TASK OBJECTIVE: Reproduce the data verbatim, beginning at its first line and ending with the line that contains "click(x=63, y=72)", including that line.

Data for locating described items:
----------
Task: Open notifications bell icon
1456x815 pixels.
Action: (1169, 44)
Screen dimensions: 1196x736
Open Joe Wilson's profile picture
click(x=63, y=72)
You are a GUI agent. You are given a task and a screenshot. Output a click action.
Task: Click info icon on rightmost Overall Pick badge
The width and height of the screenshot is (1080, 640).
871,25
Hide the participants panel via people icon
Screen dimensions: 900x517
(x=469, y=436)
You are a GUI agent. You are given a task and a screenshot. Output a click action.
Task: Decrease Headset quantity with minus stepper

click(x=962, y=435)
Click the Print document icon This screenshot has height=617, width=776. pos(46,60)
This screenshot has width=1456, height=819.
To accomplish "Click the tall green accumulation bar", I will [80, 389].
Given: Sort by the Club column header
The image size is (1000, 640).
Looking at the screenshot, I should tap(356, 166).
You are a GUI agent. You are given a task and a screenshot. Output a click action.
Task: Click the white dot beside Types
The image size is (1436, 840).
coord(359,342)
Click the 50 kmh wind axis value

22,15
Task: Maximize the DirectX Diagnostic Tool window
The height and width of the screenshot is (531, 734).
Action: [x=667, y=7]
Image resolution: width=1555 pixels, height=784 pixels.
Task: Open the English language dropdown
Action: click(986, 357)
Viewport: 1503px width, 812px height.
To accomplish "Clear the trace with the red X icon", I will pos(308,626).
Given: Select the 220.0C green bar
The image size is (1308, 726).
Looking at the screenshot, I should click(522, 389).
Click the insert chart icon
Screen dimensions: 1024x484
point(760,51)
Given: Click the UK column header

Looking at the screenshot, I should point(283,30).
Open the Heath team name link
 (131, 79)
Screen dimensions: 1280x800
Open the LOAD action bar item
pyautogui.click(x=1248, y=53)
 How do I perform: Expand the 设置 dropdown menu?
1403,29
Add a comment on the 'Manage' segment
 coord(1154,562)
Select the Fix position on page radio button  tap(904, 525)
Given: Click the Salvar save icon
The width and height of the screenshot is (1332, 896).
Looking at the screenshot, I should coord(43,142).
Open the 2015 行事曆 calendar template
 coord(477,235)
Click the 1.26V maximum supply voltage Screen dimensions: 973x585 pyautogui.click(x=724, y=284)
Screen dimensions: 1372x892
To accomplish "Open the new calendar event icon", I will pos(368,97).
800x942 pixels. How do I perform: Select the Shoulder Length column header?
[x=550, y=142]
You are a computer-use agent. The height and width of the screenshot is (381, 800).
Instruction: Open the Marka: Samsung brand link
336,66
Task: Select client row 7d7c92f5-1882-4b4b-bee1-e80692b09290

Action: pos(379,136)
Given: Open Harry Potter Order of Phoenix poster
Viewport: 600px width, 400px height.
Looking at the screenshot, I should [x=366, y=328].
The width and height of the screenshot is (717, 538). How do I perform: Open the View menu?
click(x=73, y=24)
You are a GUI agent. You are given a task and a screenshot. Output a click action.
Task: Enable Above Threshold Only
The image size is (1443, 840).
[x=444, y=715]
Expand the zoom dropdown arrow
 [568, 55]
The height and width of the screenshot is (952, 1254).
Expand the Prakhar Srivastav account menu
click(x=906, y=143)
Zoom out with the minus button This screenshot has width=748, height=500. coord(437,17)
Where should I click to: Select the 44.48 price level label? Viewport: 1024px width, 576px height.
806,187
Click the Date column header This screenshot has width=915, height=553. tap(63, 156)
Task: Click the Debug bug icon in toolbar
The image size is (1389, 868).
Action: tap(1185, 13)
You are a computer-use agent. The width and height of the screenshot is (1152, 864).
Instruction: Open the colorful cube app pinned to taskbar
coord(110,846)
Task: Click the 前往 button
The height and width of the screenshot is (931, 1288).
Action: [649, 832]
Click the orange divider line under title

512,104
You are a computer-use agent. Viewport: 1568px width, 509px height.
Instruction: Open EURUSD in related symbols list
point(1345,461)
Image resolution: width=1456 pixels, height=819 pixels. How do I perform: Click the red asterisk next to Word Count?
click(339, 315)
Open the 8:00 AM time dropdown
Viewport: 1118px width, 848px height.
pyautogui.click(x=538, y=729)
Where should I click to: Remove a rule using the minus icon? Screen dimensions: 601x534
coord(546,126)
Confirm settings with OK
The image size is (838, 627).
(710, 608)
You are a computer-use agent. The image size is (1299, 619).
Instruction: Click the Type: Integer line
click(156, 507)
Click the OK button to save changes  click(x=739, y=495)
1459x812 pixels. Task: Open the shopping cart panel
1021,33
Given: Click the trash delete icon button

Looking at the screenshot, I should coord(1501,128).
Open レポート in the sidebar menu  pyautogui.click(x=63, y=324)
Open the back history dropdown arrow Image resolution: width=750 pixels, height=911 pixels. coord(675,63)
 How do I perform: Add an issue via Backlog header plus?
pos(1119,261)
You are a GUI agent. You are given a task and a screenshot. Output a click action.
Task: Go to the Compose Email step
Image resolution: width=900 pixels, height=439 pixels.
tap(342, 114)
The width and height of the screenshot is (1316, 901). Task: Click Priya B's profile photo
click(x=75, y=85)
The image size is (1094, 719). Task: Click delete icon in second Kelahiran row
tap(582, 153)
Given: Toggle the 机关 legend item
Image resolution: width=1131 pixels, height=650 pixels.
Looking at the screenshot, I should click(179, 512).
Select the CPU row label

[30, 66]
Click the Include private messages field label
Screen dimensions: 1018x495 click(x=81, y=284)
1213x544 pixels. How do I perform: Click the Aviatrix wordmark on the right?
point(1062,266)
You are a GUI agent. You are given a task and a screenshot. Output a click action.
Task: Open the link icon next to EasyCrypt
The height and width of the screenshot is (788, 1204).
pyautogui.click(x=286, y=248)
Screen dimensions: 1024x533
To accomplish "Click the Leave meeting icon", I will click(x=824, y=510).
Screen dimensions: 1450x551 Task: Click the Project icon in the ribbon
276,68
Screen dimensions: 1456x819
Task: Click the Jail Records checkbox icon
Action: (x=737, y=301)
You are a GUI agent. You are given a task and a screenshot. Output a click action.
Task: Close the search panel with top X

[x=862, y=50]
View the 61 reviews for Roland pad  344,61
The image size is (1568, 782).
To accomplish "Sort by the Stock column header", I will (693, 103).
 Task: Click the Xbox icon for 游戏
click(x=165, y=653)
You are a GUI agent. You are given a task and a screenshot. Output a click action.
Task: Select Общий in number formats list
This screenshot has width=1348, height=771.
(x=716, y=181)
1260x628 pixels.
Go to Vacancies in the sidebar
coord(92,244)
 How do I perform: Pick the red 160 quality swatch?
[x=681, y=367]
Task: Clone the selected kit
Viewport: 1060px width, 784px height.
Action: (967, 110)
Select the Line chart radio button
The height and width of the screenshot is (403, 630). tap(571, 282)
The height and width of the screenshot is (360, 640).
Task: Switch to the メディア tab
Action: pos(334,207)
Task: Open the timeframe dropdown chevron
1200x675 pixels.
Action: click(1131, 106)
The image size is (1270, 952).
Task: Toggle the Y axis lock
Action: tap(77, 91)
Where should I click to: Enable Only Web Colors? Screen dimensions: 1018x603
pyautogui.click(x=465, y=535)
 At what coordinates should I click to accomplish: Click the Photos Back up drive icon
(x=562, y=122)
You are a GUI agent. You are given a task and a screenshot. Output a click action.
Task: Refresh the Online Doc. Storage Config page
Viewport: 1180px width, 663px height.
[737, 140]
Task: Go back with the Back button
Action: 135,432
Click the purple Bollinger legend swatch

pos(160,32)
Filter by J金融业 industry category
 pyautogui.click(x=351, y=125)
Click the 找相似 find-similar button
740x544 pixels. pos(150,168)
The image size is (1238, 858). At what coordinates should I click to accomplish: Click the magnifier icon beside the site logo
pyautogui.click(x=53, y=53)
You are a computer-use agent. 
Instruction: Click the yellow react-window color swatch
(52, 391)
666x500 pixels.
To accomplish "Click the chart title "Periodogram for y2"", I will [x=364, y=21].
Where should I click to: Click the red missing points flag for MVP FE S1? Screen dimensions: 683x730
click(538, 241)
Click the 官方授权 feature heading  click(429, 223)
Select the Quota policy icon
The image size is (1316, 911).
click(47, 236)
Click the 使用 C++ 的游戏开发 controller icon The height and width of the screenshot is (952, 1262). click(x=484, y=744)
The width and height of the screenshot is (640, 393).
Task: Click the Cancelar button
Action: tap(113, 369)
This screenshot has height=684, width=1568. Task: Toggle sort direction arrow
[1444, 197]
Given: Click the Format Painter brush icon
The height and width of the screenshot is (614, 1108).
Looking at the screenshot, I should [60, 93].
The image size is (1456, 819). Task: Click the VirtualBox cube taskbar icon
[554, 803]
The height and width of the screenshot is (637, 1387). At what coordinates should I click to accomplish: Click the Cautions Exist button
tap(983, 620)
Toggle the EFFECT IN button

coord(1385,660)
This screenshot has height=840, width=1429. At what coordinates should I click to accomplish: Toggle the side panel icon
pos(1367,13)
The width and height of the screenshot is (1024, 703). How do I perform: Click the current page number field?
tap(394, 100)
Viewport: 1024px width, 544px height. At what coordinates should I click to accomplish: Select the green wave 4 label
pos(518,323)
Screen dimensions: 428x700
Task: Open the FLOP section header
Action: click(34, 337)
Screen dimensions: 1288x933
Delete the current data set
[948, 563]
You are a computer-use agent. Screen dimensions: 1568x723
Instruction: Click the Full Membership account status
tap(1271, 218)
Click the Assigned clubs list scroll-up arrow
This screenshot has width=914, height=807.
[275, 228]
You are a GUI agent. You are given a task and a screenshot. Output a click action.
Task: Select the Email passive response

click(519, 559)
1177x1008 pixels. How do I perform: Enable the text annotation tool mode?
----------
ANSWER IN FULL:
Task: Open notifications bell icon
1456x815 pixels.
Action: (1169, 44)
Screen dimensions: 1196x736
Open Joe Wilson's profile picture
click(x=63, y=72)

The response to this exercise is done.